Sunday, September 22

Cuba demands that the United States comply with the migratory agreements

La Base Naval de Estados Unidos en Guantánamo, Cuba.
The United States Naval Base in Guantánamo, Cuba.

Photo: Alex Brandon/AP/Picture Alliance / Deutsche Welle

Cuba demanded that the United States comply with the bilateral agreements on migration in its “integrality and not selectively”, at a meeting this Thursday in Washington, the island’s Foreign Ministry reported.

“Compliance with the bilateral Migration Agreements and the mutual commitment to guarantee regular, safe and orderly migration was reviewed,” said a statement from Havana published on the website of the Ministry of Foreign Affairs (Minrex).

The talks, led by the Vice Minister of Foreign Affairs of Cuba, Carlos Fernández de Cossío, and the Deputy Assistant Secretary of State for the US Bureau of Western Hemisphere Affairs, Emily Mendrala, represent the first high-level meeting between the two governments since Joe Biden arrived at the White House.

The Cuban side “reiterated its concern about the US government measures they stimulate migration, prevent legal and orderly migration, and generate the socioeconomic conditions that incite emigration”, the article notes.

Likewise, the The Cuban delegation told the US representation that “these measures, including those associated with the extreme strengthening of the economic blockade (from the US to the island), cause loss of life and the commission of crimes of smuggling of migrants, migratory fraud and human trafficking”.

In this sense, the Cuban delegation considered that this situation “affects both countries and the region” of Central America and United States as a whole.

Visas and orderly migration

Cuba also insisted at the meeting on “the obligation of the Government of the United States to guarantee the issuance in Havana of no less than 16,000 annual visas to Cubans” to emigrate to the North American country or, as agreed in 2017 and pointed out that this commitment “is being breached” since then.
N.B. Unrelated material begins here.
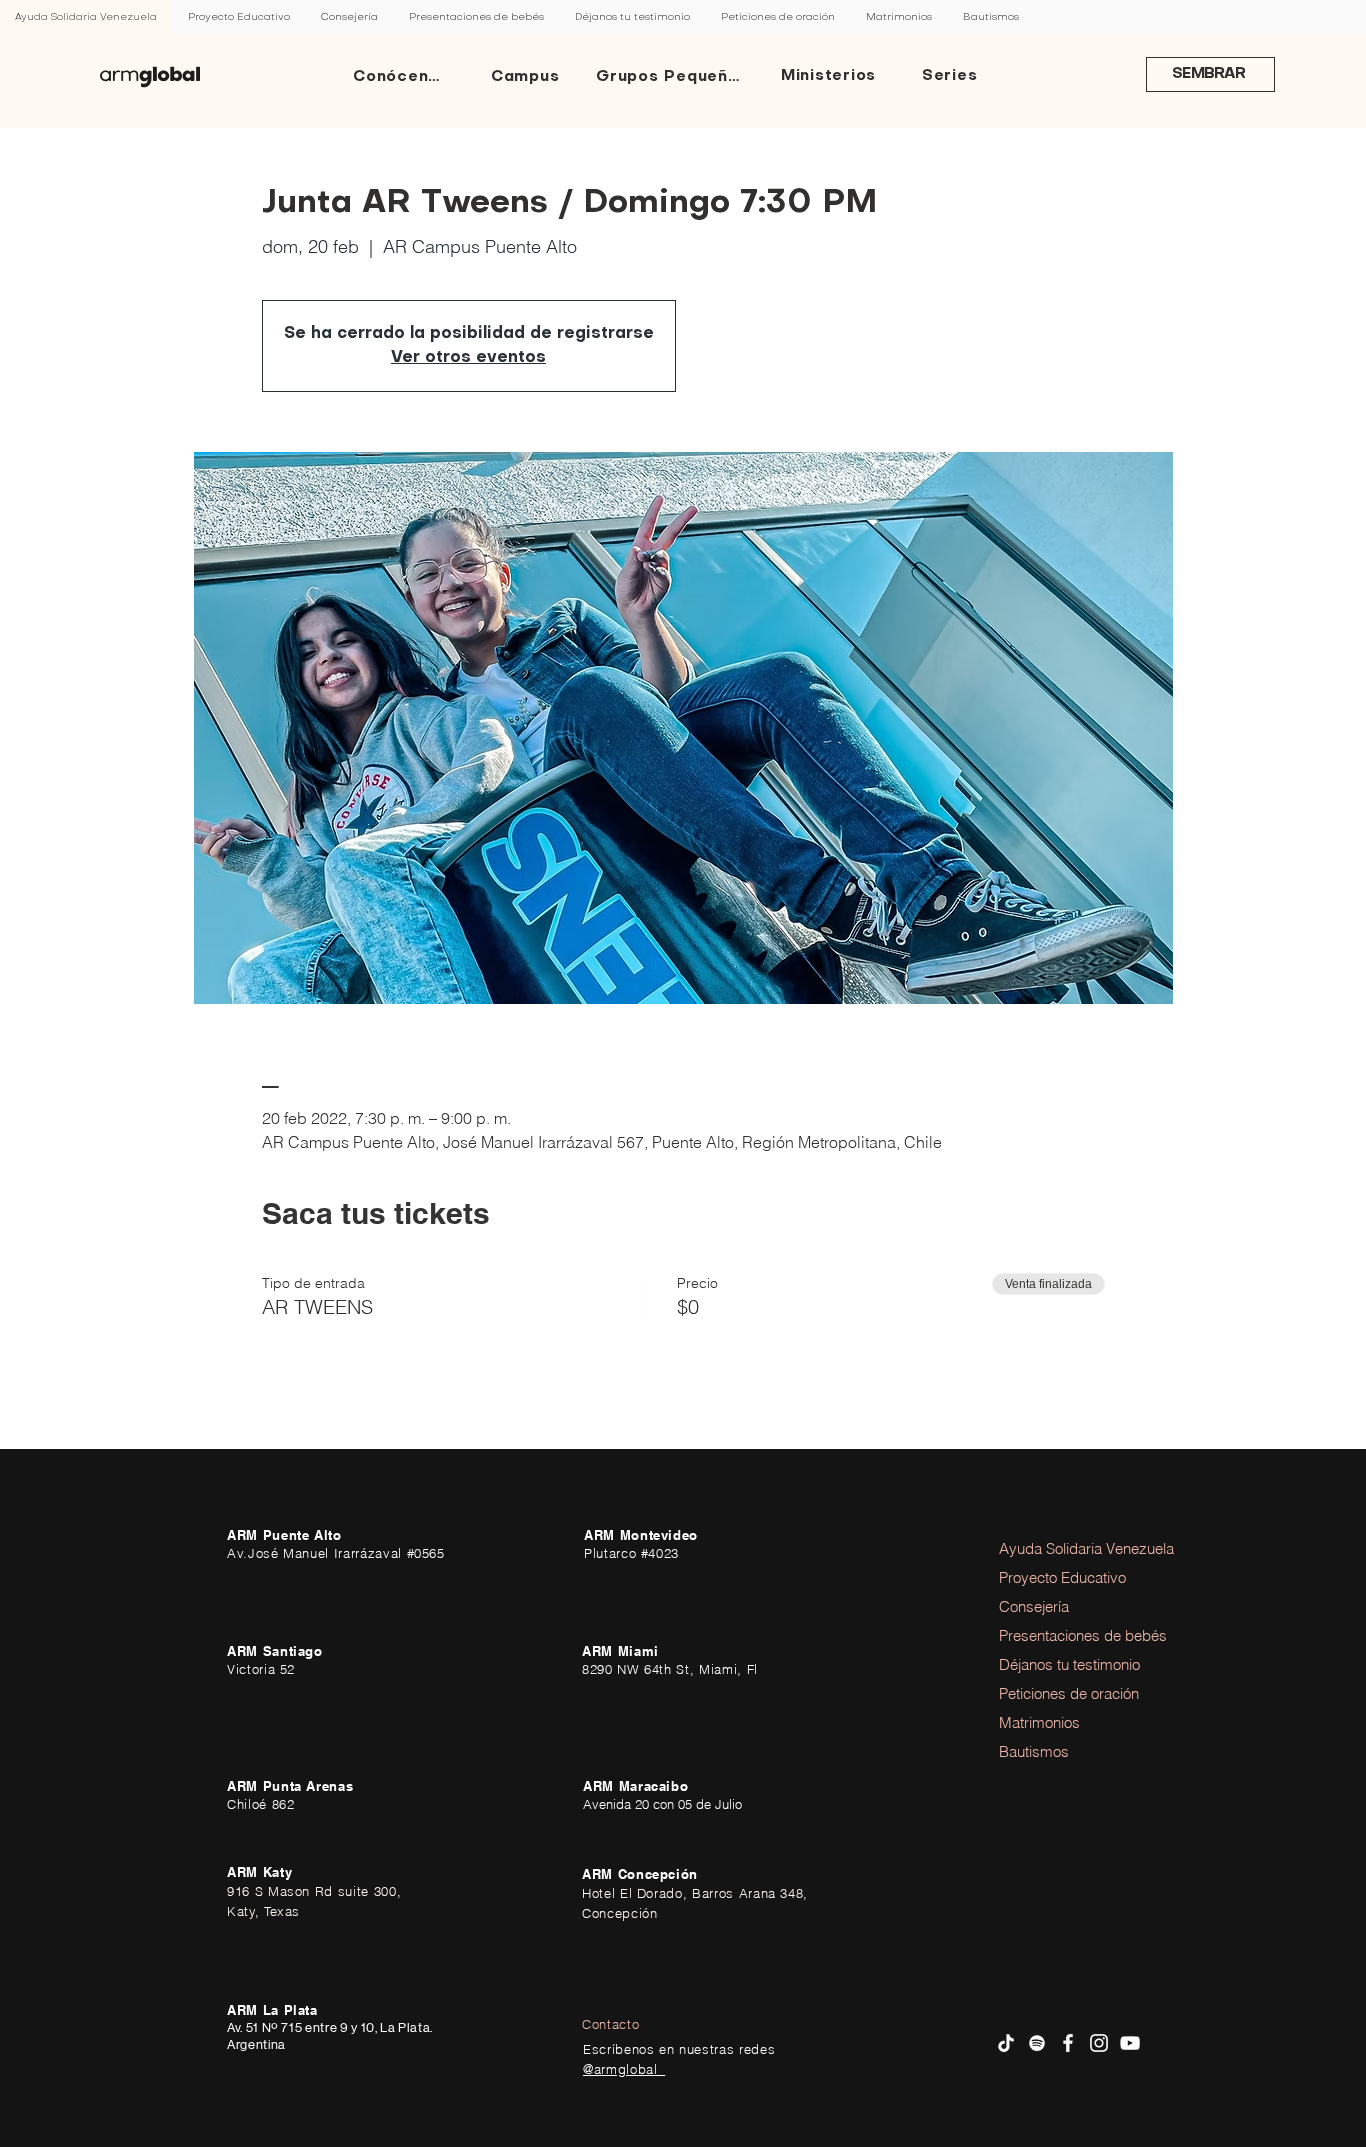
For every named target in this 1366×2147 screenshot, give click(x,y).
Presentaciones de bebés (1054, 1635)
On the other hand, Cuba considered that “there is no justification to keep the consular service in Cuba interrupted” and force the applicant to emigrate, to travel to Guyana so that his application (for a visa ) be prosecuted”.

The Cuban delegation also said that the United States “must stop hindering and violating the rights of Cubans to travel to third parties countries of the area”.
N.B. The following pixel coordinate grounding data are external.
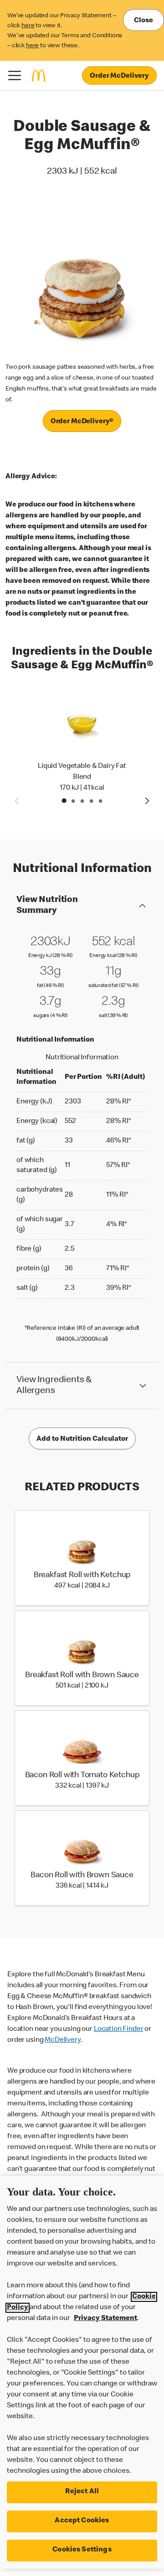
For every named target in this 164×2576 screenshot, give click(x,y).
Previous (16, 801)
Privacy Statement (105, 2318)
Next (148, 801)
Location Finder (119, 2029)
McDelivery (63, 2040)
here (27, 26)
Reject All (82, 2492)
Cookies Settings (82, 2550)
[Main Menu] (15, 75)
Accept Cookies (82, 2521)
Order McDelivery (119, 76)
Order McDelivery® (82, 422)
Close (143, 21)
The departure of Cubans, mainly to the United States, has increased significantly in recent months, something that experts link in the first place with the serious economic crisis that the island is going through.

According to data from the US immigration authorities, between October and February some 47,331 Cuban migrants, after a record number of 16,657.

Havana, which advocates orderly, legal migration and controlled, accuses Washington of promoting irregular flows to the United States and of breaching bilateral agreements on migration.

The Cuban government also attributes the increase in migration to the validity of the Cuban Adjustment Law of 1966, which allows Cubans to apply for permanent residence in the United States for one year and one day to stay in that country.